Rewrite the part of the Nikamma review that runs between "Shilpa Shetty fills" and "to another era.", inclusive, replacing "remake" with "adaptation".

Text excerpt below:

Shilpa Shetty fills a uniform with grace and could, in an equal opportunity film industry, be cast with an actor half her age, and carry it off better than aging males prancing with women young enough to be their daughters, observes Deepa Gahlot.
The Telugu film Middle Class Abbayi, of which Nikamma is the Hindi remake, is just five years old, but seems to belong to another era.
Nikamma, directed by Sabir Khan, has the kind of formula that was, once upon a time, used to launch star sons — some romance, a lot of action; give the boy a chance to dance, fight, show off his muscular body, and if possible, emote a little too.
He has to be rebellious, but also obedient, and be allotted some seetimaar dialogue.
In the past, Govinda and Kadar Khan would have had fun with this material, and audiences would not have tittered when a teary-eyed ’80s leading man dropped his keys to surreptitiously touch his maa-jaisi-bhabhi‘s feet.
In 2022, Abhimanyu Dasani channels that spirit, but falls short, probably because he did not grow up on those films and does not know quite how to get that corny stuff right.

End of Text excerpt.
Data for review below:

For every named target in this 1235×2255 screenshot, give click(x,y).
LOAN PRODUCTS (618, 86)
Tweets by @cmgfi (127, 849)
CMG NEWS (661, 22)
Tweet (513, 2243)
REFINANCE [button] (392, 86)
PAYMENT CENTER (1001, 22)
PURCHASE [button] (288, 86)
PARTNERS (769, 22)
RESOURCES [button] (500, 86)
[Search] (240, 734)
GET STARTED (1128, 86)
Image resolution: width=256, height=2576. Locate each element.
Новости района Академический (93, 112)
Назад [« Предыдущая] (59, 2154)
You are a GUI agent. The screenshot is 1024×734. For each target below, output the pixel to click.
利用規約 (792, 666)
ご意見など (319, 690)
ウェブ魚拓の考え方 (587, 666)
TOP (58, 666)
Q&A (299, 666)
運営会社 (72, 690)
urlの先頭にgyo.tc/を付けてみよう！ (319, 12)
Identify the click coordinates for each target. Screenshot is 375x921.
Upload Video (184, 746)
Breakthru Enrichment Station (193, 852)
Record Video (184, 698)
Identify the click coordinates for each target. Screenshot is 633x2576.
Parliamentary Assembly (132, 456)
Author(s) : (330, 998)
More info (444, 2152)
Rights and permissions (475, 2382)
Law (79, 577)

End of Data for review.

Written response:
Shilpa Shetty fills a uniform with grace and could, in an equal opportunity film industry, be cast with an actor half her age, and carry it off better than aging males prancing with women young enough to be their daughters, observes Deepa Gahlot.
The Telugu film Middle Class Abbayi, of which Nikamma is the Hindi adaptation, is just five years old, but seems to belong to another era.